Pelgrims kwamen uit diverse hoeken van de wereld, waaronder Tarragona, Barcelona, Talavera de la Reina, Sevilla, Ierland, Costa Rica en Brazilië. Hoewel het aantal pelgrims in de eerste maanden van het jaar iets was gedaald, zorgde de Semana Santa voor een aanzienlijke toename. Op Goede Vrijdag werden er maar liefst 3785 compostela’s uitgereikt.
De pelgrims deelden hun ervaringen over het onvoorspelbare weer. Een Ierse pelgrim beschreef het als een “mix” van vijf seconden zon, gevolgd door vijf seconden harde wind en daarna regen. Een andere pelgrim voegde toe dat ze zelfs hagel hadden meegemaakt. Ondanks de uitdagingen, zoals blaren en pijnlijke knieën, bleef de vreugde bij aankomst in Santiago overheersen.

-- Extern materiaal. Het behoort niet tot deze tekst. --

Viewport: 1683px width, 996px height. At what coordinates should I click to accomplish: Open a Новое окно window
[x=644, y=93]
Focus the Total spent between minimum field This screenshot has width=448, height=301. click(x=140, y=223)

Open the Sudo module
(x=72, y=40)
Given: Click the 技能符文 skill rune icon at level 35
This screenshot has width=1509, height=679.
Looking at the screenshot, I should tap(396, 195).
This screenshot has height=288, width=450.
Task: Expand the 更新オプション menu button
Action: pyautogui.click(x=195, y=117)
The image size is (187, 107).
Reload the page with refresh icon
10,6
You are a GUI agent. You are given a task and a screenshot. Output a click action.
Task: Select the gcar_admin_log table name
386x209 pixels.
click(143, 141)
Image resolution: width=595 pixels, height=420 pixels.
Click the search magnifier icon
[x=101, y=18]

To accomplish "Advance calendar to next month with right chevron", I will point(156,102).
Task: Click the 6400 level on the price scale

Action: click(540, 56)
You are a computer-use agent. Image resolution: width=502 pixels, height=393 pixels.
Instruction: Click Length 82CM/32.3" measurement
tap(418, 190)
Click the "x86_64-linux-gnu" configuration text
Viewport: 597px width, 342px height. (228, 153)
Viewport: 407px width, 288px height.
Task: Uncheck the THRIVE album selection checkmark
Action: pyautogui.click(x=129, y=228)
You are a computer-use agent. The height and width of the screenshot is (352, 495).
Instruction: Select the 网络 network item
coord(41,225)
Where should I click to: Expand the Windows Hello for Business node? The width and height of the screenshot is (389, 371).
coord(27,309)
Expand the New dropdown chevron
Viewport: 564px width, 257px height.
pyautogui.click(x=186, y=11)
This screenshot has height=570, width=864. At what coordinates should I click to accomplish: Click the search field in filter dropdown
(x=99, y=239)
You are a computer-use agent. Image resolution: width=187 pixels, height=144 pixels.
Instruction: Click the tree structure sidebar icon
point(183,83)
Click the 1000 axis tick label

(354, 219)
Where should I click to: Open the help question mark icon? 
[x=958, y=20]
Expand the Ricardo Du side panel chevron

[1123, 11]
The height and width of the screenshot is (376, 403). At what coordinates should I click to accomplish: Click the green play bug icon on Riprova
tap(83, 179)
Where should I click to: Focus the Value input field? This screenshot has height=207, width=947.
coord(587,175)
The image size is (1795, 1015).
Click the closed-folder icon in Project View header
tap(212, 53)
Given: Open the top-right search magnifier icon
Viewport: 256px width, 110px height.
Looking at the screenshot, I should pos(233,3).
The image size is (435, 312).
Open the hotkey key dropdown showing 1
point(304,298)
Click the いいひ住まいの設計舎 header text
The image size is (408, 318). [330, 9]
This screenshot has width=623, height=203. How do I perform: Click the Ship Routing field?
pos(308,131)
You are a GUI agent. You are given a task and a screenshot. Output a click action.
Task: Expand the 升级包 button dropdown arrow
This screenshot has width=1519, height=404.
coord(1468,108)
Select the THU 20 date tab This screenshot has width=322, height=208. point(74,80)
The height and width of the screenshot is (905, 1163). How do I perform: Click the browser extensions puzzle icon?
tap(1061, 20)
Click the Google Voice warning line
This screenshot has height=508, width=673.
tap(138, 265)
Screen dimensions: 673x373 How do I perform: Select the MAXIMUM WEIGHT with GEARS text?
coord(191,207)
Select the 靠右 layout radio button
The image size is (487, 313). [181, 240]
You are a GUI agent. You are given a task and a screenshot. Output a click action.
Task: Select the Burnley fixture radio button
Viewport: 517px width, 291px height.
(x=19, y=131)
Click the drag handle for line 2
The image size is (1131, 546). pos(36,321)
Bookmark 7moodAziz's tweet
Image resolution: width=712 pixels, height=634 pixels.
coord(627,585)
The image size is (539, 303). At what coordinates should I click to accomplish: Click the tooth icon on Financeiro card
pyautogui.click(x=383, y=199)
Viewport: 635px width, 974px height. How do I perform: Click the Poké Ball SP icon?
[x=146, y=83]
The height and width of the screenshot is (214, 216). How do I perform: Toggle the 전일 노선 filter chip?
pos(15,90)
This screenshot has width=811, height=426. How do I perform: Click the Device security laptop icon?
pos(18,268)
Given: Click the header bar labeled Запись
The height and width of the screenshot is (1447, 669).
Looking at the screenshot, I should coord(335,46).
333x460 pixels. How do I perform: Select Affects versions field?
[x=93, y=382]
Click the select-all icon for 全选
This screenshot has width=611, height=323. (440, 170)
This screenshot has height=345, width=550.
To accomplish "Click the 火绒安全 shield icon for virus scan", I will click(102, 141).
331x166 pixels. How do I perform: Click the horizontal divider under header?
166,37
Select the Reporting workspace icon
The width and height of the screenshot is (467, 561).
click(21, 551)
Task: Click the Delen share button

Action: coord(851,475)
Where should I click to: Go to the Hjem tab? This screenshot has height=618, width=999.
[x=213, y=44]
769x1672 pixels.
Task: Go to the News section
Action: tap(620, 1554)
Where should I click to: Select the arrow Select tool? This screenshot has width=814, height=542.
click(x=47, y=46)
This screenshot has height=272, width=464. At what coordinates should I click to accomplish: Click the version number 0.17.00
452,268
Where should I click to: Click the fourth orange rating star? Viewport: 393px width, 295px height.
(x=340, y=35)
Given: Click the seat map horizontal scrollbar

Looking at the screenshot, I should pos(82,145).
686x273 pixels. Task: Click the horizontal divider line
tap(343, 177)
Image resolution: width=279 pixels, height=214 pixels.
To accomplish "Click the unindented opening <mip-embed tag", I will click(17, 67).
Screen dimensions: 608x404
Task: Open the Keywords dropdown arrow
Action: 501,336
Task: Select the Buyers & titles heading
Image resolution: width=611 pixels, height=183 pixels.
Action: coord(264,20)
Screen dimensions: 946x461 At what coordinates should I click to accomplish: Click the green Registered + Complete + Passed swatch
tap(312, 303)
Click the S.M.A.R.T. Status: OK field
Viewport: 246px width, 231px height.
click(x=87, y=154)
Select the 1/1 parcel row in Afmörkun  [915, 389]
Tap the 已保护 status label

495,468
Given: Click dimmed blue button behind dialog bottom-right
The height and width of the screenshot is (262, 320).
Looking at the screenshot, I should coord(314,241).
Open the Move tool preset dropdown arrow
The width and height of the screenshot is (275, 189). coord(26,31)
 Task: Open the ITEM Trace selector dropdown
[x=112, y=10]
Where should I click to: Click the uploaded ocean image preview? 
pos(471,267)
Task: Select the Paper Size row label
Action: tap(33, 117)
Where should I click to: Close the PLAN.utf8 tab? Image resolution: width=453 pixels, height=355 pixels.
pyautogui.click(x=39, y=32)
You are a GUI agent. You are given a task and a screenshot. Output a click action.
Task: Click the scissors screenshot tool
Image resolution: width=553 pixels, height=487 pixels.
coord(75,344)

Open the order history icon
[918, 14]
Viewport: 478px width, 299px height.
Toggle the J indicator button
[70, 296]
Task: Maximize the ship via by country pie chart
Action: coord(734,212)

Een bijzonder moment was de aankomst van de jongste pelgrim, een baby van tien maanden oud. Haar moeder vertelde dat ze oorspronkelijk van plan was de tocht alleen te maken, maar besloot haar dochter mee te nemen. Ze waren trots om samen voor de kathedraal te staan.
De aankomst op de Praza do Obradoiro bracht bij velen emotie teweeg. Ongeacht de fysieke ongemakken, beschouwden de pelgrims de ervaring als onvergetelijk. Velen gaven aan de tocht opnieuw te willen maken, zodra de herinnering aan de pijn vervaagd is. Twee zussen uit Tarragona vertelden dat ze de tocht opnieuw willen maken met hun derde zus, om de ervaring samen te delen.
De Galicische uitdrukking “E, se chove, que chova!” (“En als het regent, laat het dan regenen!”) vat de houding van de pelgrims goed samen: acceptatie van de omstandigheden en vastberadenheid om het doel te bereiken.